Et une fois encore, difficile de ne pas y déceler l'influence de Joe Dante dans sa manière de s'amuser des tropes du genre pour y faire naître le chaos (mais aussi l'horreur et la tension, distillé par la virtuosité de sa mise en scène), comme dans son regard à la fois lucide et cynique sur l'artificialité des banlieues américaines (dont il transforme tout comme lui, la bienveillance comme la tranquillité apparente en un terrain de jeu angoissé et désopilant, où chacun fait consciemment la sourde oreille aux malheurs des autres) mais surtout sur le vide abyssale des préceptes inhérents à l'American Dream (cette nécessité aveugle de devoir sauver les apparences comme de réussir, les craintes et les défis d'être un père, une mère, un enfant,...), accoudée à une famille désemparée dont le lien émotionnel s'effrite sous le poids des bouleversements multiples (crises adolescentes et existentielles, difficulter à joindre les deux bouts, un manque de communication béant... des maux universels), mais qui va réussir ressouder son socle imparfait au moment même où elle est le plus acculée.

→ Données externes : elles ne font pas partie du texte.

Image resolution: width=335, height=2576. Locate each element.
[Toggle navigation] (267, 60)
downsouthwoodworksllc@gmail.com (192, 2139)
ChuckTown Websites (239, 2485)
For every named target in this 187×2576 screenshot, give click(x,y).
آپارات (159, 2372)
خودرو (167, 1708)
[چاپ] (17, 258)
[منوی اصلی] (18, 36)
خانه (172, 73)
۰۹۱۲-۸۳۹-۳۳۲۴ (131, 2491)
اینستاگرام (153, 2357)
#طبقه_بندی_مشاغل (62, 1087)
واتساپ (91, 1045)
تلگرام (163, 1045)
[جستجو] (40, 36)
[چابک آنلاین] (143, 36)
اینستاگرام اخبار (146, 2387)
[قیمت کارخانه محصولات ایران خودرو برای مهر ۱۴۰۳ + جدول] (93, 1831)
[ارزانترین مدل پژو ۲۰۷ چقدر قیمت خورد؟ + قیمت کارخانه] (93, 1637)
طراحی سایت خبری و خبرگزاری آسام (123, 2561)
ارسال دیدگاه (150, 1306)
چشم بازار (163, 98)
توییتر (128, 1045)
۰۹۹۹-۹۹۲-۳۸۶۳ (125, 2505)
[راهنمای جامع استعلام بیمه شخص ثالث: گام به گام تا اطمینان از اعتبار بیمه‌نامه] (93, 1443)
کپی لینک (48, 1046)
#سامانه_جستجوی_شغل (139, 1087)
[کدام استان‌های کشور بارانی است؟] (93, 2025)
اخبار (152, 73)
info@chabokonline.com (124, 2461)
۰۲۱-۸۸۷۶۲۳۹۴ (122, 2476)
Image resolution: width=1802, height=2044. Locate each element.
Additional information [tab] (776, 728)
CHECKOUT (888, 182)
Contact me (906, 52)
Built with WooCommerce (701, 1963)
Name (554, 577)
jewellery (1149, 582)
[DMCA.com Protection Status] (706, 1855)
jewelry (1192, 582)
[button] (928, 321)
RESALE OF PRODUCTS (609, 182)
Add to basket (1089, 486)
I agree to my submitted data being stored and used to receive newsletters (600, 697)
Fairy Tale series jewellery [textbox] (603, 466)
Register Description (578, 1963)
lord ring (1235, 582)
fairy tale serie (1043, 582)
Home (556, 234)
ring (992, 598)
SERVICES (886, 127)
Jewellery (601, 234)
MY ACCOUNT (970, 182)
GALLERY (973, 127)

Même s'il n'atteint jamais la puissance dramatique et émotionnelle de ses aînés (dont Super 8, l'héritier - presque - trop parfait), la faute à une volonté de mener tambour battant son odyssée spectaculaire, à défaut de se donner le temps nécessaire pour laisser respirer son histoire et ses personnages (et encore plus quelques pistes narratives qu'il ne se donne même pas la peine de développer), La Fin d’Oak Street n'en reste pas moins un sacré OFNI rafraîchissant dans le paysage Hollywoodien, aux qualités détonnantes, allant d'une Anne Hathaway badass à souhait (qui contrebalance par son jeu nuancée d'une mère déboussolée et en quête d'ailleurs - mais néanmoins véritable pilier de sa famille -, celui affreusement approximatif des plus jeunes), à un Michael Giacchino qui sort son plus beau violon John William-esque (un score bien, bien plus entraînant que celui qu'il a signé pour Spider-Man : Brand New Day).
Sans doute meilleur film Jurassic Park depuis Le Monde Perdu, voire même le meilleur film Jumanji depuis... Jumanji.